(Exercise)
Copy out all of the data exactly as it appears.

[Extracted records]
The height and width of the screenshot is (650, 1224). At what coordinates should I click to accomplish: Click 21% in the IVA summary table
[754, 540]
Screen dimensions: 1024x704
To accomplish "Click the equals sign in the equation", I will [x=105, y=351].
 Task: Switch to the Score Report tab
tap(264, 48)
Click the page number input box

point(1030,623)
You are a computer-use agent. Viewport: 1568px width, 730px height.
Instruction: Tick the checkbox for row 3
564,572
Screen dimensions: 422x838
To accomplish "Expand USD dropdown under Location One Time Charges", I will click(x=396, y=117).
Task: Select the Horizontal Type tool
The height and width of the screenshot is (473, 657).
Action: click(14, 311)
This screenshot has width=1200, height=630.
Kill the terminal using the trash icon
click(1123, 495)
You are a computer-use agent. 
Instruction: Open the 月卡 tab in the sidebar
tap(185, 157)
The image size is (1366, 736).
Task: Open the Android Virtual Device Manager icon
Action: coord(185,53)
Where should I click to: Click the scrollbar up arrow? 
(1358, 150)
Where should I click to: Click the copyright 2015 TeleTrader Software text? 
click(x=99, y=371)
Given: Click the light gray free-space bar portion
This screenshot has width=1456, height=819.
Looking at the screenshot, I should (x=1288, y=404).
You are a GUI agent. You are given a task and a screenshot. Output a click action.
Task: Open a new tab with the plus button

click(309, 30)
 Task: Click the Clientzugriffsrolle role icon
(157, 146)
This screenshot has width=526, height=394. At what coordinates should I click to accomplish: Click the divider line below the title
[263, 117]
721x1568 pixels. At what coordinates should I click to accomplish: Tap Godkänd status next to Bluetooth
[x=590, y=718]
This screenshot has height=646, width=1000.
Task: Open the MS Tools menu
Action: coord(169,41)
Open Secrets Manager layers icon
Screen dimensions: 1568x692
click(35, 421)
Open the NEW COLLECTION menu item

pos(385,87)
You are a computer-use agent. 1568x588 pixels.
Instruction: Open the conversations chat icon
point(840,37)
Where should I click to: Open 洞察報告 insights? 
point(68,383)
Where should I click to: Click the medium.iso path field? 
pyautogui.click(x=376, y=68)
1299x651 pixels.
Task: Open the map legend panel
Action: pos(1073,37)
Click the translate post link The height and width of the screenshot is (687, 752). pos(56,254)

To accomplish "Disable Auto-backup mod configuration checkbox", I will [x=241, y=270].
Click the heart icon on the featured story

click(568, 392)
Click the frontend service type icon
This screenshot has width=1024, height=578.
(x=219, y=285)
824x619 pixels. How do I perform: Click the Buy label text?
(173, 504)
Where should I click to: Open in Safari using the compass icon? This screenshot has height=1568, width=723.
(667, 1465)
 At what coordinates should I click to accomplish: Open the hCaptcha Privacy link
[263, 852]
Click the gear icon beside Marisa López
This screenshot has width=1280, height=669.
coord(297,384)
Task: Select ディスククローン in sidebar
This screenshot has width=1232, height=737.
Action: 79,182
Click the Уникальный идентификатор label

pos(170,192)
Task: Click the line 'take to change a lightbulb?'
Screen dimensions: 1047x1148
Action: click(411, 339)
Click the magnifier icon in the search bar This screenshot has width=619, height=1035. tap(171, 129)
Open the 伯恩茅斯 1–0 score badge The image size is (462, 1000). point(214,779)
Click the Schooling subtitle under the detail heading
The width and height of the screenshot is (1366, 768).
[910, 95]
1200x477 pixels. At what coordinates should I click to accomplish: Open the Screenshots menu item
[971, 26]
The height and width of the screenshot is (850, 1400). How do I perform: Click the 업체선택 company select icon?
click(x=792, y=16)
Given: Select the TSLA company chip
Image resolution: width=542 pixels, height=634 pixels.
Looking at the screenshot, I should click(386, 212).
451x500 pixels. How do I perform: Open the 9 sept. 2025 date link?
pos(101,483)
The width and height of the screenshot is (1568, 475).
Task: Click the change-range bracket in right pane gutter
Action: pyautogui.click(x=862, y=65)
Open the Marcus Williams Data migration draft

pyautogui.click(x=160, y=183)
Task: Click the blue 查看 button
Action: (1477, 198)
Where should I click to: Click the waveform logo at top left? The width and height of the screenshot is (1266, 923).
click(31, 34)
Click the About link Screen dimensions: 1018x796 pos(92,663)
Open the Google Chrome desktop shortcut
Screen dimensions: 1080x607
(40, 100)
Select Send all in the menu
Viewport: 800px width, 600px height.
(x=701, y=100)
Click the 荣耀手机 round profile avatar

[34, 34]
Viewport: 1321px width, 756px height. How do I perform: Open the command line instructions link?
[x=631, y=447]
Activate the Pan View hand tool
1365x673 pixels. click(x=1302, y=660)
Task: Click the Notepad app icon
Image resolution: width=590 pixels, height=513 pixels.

(Your solution)
The height and width of the screenshot is (650, 1224). At what coordinates should I click to accomplish: Click 21% in the IVA summary table
[754, 540]
Screen dimensions: 1024x704
To accomplish "Click the equals sign in the equation", I will [x=105, y=351].
 Task: Switch to the Score Report tab
tap(264, 48)
Click the page number input box

point(1030,623)
You are a computer-use agent. Viewport: 1568px width, 730px height.
Instruction: Tick the checkbox for row 3
564,572
Screen dimensions: 422x838
To accomplish "Expand USD dropdown under Location One Time Charges", I will click(x=396, y=117).
Task: Select the Horizontal Type tool
The height and width of the screenshot is (473, 657).
Action: click(14, 311)
This screenshot has width=1200, height=630.
Kill the terminal using the trash icon
click(1123, 495)
You are a computer-use agent. 
Instruction: Open the 月卡 tab in the sidebar
tap(185, 157)
The image size is (1366, 736).
Task: Open the Android Virtual Device Manager icon
Action: coord(185,53)
Where should I click to: Click the scrollbar up arrow? 
(1358, 150)
Where should I click to: Click the copyright 2015 TeleTrader Software text? 
click(x=99, y=371)
Given: Click the light gray free-space bar portion
This screenshot has width=1456, height=819.
Looking at the screenshot, I should (x=1288, y=404).
You are a GUI agent. You are given a task and a screenshot. Output a click action.
Task: Open a new tab with the plus button

click(309, 30)
 Task: Click the Clientzugriffsrolle role icon
(157, 146)
This screenshot has width=526, height=394. At what coordinates should I click to accomplish: Click the divider line below the title
[263, 117]
721x1568 pixels. At what coordinates should I click to accomplish: Tap Godkänd status next to Bluetooth
[x=590, y=718]
This screenshot has height=646, width=1000.
Task: Open the MS Tools menu
Action: coord(169,41)
Open Secrets Manager layers icon
Screen dimensions: 1568x692
click(35, 421)
Open the NEW COLLECTION menu item

pos(385,87)
You are a computer-use agent. 1568x588 pixels.
Instruction: Open the conversations chat icon
point(840,37)
Where should I click to: Open 洞察報告 insights? 
point(68,383)
Where should I click to: Click the medium.iso path field? 
pyautogui.click(x=376, y=68)
1299x651 pixels.
Task: Open the map legend panel
Action: pos(1073,37)
Click the translate post link The height and width of the screenshot is (687, 752). pos(56,254)

To accomplish "Disable Auto-backup mod configuration checkbox", I will [x=241, y=270].
Click the heart icon on the featured story

click(568, 392)
Click the frontend service type icon
This screenshot has width=1024, height=578.
(x=219, y=285)
824x619 pixels. How do I perform: Click the Buy label text?
(173, 504)
Where should I click to: Open in Safari using the compass icon? This screenshot has height=1568, width=723.
(667, 1465)
 At what coordinates should I click to accomplish: Open the hCaptcha Privacy link
[263, 852]
Click the gear icon beside Marisa López
This screenshot has width=1280, height=669.
coord(297,384)
Task: Select ディスククローン in sidebar
This screenshot has width=1232, height=737.
Action: 79,182
Click the Уникальный идентификатор label

pos(170,192)
Task: Click the line 'take to change a lightbulb?'
Screen dimensions: 1047x1148
Action: click(411, 339)
Click the magnifier icon in the search bar This screenshot has width=619, height=1035. tap(171, 129)
Open the 伯恩茅斯 1–0 score badge The image size is (462, 1000). point(214,779)
Click the Schooling subtitle under the detail heading
The width and height of the screenshot is (1366, 768).
[910, 95]
1200x477 pixels. At what coordinates should I click to accomplish: Open the Screenshots menu item
[971, 26]
The height and width of the screenshot is (850, 1400). How do I perform: Click the 업체선택 company select icon?
click(x=792, y=16)
Given: Select the TSLA company chip
Image resolution: width=542 pixels, height=634 pixels.
Looking at the screenshot, I should click(386, 212).
451x500 pixels. How do I perform: Open the 9 sept. 2025 date link?
pos(101,483)
The width and height of the screenshot is (1568, 475).
Task: Click the change-range bracket in right pane gutter
Action: pyautogui.click(x=862, y=65)
Open the Marcus Williams Data migration draft

pyautogui.click(x=160, y=183)
Task: Click the blue 查看 button
Action: (1477, 198)
Where should I click to: Click the waveform logo at top left? The width and height of the screenshot is (1266, 923).
click(31, 34)
Click the About link Screen dimensions: 1018x796 pos(92,663)
Open the Google Chrome desktop shortcut
Screen dimensions: 1080x607
(40, 100)
Select Send all in the menu
Viewport: 800px width, 600px height.
(x=701, y=100)
Click the 荣耀手机 round profile avatar

[34, 34]
Viewport: 1321px width, 756px height. How do I perform: Open the command line instructions link?
[x=631, y=447]
Activate the Pan View hand tool
1365x673 pixels. click(x=1302, y=660)
Task: Click the Notepad app icon
Image resolution: width=590 pixels, height=513 pixels.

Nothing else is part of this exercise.